[Task] For this exercise, write out exactly the lines from the line containing "Where should I click to: Open the" through the last line of the records, and no other lines.

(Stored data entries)
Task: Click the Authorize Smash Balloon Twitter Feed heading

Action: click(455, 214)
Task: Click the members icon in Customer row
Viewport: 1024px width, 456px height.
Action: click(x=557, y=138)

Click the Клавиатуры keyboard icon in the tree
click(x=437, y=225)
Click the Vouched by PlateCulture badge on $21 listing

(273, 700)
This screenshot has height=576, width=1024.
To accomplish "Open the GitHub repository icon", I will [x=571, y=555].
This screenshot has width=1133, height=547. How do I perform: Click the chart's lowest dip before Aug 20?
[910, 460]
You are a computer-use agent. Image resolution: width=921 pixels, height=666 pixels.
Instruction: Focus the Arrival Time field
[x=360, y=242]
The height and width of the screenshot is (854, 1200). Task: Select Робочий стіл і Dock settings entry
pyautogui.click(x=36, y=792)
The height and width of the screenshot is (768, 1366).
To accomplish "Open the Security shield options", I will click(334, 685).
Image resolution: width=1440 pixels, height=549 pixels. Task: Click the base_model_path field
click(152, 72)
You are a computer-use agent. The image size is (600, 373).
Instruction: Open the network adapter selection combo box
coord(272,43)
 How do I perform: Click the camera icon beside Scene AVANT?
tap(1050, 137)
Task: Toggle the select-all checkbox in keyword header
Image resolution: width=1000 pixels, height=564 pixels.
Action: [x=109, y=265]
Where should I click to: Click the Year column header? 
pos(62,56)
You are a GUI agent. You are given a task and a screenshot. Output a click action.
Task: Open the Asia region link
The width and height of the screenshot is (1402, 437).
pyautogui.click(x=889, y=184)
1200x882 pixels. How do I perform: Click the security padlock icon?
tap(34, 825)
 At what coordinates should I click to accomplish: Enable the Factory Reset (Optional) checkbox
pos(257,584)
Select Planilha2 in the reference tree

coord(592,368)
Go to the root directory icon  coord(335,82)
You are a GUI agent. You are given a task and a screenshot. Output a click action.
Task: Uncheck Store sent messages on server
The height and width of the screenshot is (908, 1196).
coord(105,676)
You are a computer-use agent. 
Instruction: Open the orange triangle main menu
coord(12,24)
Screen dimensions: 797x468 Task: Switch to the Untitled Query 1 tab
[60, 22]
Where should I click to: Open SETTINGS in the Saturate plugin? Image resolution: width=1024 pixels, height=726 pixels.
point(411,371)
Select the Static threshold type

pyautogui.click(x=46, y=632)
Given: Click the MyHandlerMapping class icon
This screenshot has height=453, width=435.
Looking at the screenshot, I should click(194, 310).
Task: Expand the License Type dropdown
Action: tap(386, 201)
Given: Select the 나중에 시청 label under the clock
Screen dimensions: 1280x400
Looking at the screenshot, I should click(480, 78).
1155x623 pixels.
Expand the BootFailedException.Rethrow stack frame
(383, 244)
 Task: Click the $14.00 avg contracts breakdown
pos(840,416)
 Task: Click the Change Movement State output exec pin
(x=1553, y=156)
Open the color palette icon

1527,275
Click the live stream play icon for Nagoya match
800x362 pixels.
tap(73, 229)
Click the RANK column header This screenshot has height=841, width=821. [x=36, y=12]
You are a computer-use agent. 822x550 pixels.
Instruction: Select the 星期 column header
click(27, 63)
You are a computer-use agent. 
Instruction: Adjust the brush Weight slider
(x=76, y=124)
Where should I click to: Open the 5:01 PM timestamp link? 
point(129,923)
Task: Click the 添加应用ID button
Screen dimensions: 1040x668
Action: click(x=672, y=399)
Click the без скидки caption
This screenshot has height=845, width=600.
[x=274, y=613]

[Expected output]
Where should I click to: Open the 5:01 PM timestamp link? 
point(129,923)
Task: Click the 添加应用ID button
Screen dimensions: 1040x668
Action: click(x=672, y=399)
Click the без скидки caption
This screenshot has height=845, width=600.
[x=274, y=613]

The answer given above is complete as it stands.